Rienzi’s Address to the Romans

By Mary Russell Mitford (1787–1855)

  • An Italian patriot. He headed a revolution at Rome which overthrew the power of the aristocracy and placed him at the head of the municipality under the title of Tribune of the people. He became intoxicated with success and was ultimately killed in a riot which his conduct provoked, on Oct. 8, 1354.


    I come not here to talk. Ye know too well

    The story of our thraldom. We are slaves!

    The bright sun rises to his course, and lights

    A race of slaves! He sets, and his last beam

    Falls on a slave: not such as, swept along

    By the full tide of power, the conqueror leads

    To crimson glory and undying fame,—

    But base, ignoble slaves!—slaves to a horde

    Of petty tyrants, feudal despots; lords,

    Rich in some dozen paltry villages;

    Strong in some hundred spearmen; only great

    In that strange spell—a name! Each hour, dark fraud,

    Or open rapine, or protected murder,

    Cry out against them. But this very day,

    An honest man, my neighbor,—there he stands,—

    Was struck—struck like a dog, by one who wore

    The badge of Orsini! because, forsooth,

    He tossed not high his ready cap in air,

    Nor lifted up his voice in servile shouts,

    At sight of that great ruffian! Be we men,

    And suffer such dishonor? Men, and wash not

    The stain away in blood? Such shames are common.

    I have known deeper wrongs. I, that speak to ye,—

    I had a brother once, a gracious boy,

    Full of all gentleness, of calmest hope,

    Of sweet and quiet joy. There was the look

    Of heaven upon his face, which limners give

    To the beloved disciple. How I loved

    That gracious boy! Younger by fifteen years,

    Brother at once and son! He left my side,

    A summer bloom on his fair cheeks—a smile

    Parting his innocent lips. In one short hour,

    The pretty, harmless boy was slain! I saw

    The corse, the mangled corse, and then I cried

    For vengeance! Rouse, ye Romans! Rouse, ye slaves!

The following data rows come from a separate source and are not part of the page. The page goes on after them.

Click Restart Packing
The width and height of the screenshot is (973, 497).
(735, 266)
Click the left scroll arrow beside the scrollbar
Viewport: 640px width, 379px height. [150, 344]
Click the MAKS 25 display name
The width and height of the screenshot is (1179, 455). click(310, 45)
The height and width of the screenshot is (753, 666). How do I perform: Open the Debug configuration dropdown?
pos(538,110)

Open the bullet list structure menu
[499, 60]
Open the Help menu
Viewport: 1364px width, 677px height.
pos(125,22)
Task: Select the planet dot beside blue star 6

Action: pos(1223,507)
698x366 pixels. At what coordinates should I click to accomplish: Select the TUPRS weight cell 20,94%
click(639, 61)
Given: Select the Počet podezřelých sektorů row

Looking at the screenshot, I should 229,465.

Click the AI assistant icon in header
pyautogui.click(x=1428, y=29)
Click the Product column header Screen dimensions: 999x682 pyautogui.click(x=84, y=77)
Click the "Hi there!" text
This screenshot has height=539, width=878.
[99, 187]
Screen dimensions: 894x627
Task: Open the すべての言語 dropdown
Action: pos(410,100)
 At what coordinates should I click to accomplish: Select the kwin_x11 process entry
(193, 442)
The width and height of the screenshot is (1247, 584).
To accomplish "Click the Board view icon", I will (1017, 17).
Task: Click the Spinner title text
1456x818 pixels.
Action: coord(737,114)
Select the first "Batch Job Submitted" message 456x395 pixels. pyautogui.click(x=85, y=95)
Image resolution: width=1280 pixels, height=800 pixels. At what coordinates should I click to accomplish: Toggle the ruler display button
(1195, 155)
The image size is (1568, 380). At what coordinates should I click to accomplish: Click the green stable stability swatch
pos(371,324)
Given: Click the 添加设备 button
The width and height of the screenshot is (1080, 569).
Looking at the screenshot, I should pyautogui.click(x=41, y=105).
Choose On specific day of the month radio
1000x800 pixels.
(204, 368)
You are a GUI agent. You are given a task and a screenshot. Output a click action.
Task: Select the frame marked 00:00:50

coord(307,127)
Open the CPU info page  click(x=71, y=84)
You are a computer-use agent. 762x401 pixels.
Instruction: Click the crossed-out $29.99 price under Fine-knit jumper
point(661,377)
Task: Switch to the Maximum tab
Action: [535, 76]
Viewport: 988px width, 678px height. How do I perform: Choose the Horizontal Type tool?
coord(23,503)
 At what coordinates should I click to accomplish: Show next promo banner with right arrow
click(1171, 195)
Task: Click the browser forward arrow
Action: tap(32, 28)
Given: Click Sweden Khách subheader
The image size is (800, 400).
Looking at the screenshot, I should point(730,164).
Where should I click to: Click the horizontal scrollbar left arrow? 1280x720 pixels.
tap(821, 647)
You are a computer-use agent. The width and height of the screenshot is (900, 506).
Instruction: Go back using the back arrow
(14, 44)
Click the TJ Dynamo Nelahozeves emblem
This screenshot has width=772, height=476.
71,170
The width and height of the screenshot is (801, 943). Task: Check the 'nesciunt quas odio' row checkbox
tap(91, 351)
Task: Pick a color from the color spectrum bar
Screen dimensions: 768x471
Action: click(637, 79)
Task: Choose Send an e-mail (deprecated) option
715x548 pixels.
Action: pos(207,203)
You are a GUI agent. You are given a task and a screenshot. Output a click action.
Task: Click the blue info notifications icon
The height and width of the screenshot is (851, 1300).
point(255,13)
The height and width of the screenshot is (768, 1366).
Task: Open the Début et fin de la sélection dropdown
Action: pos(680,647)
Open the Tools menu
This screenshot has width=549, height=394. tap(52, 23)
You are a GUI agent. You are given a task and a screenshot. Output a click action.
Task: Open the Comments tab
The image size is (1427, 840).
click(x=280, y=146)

    Have ye brave sons?—Look in the next fierce brawl

    To see them die! Have ye fair daughters?—Look

    To see them live, torn from your arms, disdained,

    Dishonored; and, if ye dare call for justice,

    Be answered by the lash! Yet, this is Rome,

    That sat on her seven hills, and from her throne

    Of beauty ruled the world! Yet, we are Romans.

    Why, in that elder day, to be a Roman

    Was greater than a king! And once again—

    Hear me, ye walls, that echoed to the tread

    Of either Brutus!—once again I swear

    The Eternal City shall be free!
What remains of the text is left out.